Dragging her carry-on luggage and sitting on hard benches triggered excruiating back pain. This pain continued off and on in milder form for some months.

Eventually the pain settled in the neck resulting in muscle spasms that pulled her head to one
side.

A regimen of tranquilizers and daily sessions of a counterweight attached to a pulley were of little help.

It is unbeleivable today to say there was no CAT scan no MRI available in the Northwest at that time. X-ray series could give a sort of steriopticon view approximateing was later would be much more apparent through a scan.

A neurosurgeon in the Tri-Cities revued the films. He found no apparent cause for th problem.

He did note a an unusual bone formation at the rear of the skull.

Wednesday, June 20, 2007

I could write a book.........

My late wife, Jeannie, spent twenty lousy years in and out of hospitals. I think after 13 procedures we went almost a year hospital free.

Each time she would say I have another chapter for the book I am going to write.
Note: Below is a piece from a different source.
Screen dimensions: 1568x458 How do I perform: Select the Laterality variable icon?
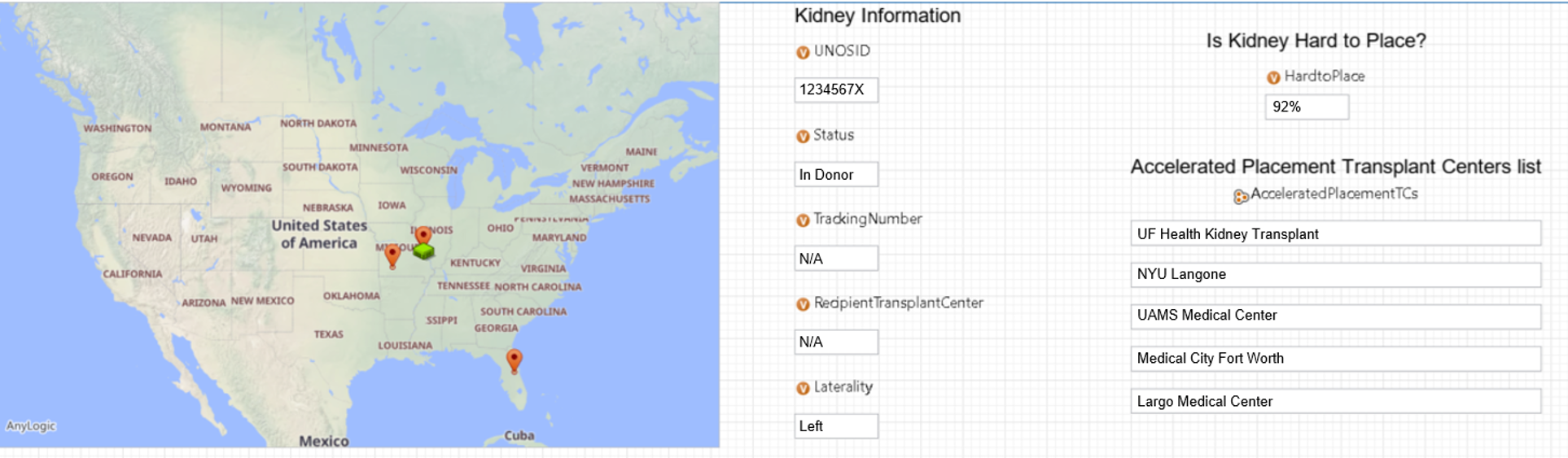coord(803,389)
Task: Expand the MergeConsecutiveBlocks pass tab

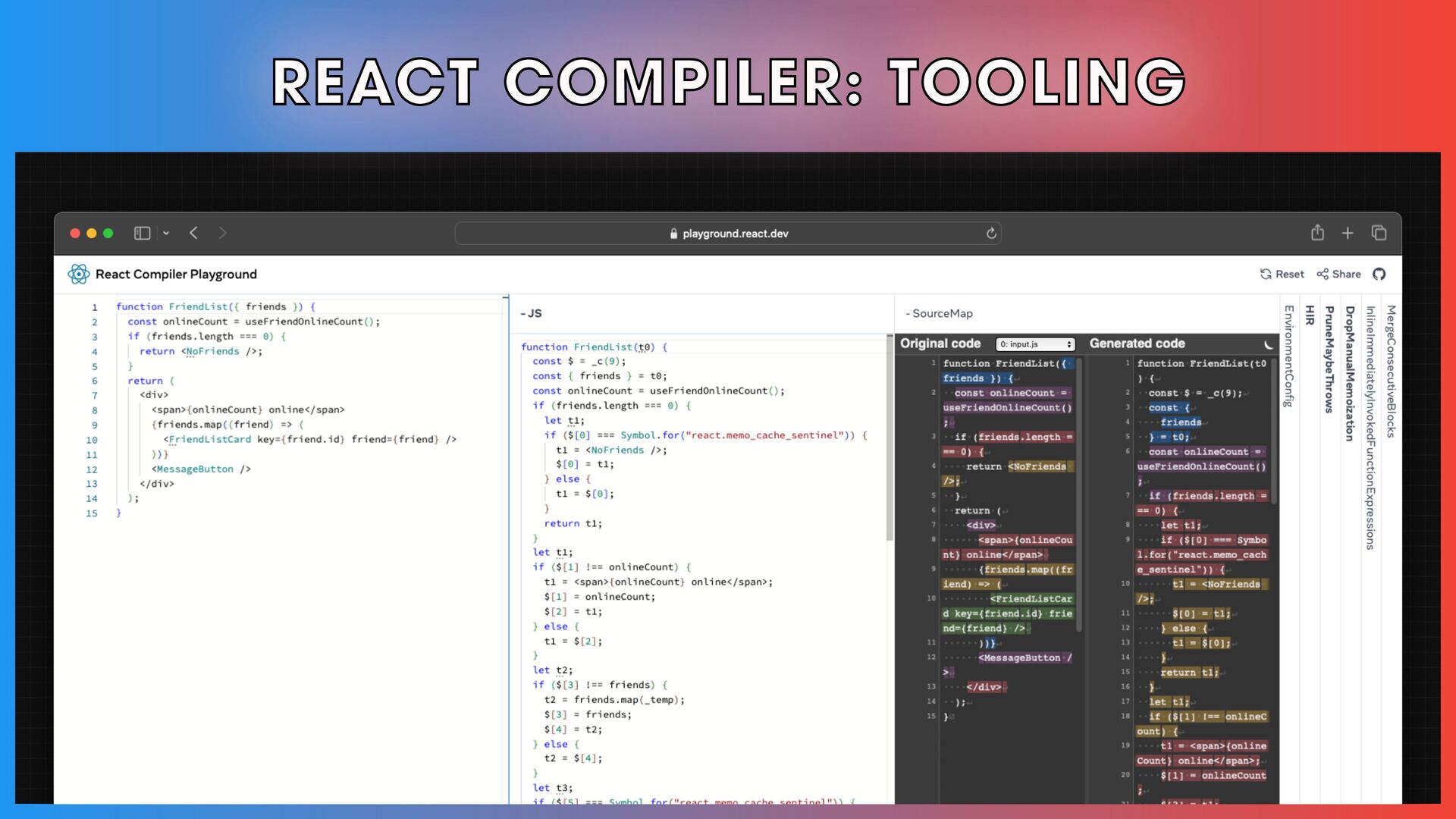Action: coord(1391,372)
Unfortunately she never recorded her experiences.

Somewhere in the history of medicine there has developed a Nurse Cratchet syndrome that assumes that once you have signed in to a hospital you have forfeited all rights as a citizen and as a human,

Let's start at the very beginning. In her first visit to the hospital she was experiencing contnued and almost unbearable pain. She found that laying her head off the mattress eased the pain. The nurses were aghast. We don't want you falling out of bed, honey!

I had a major tantrum when I came into the room and saw her wrists tied to the bedrail.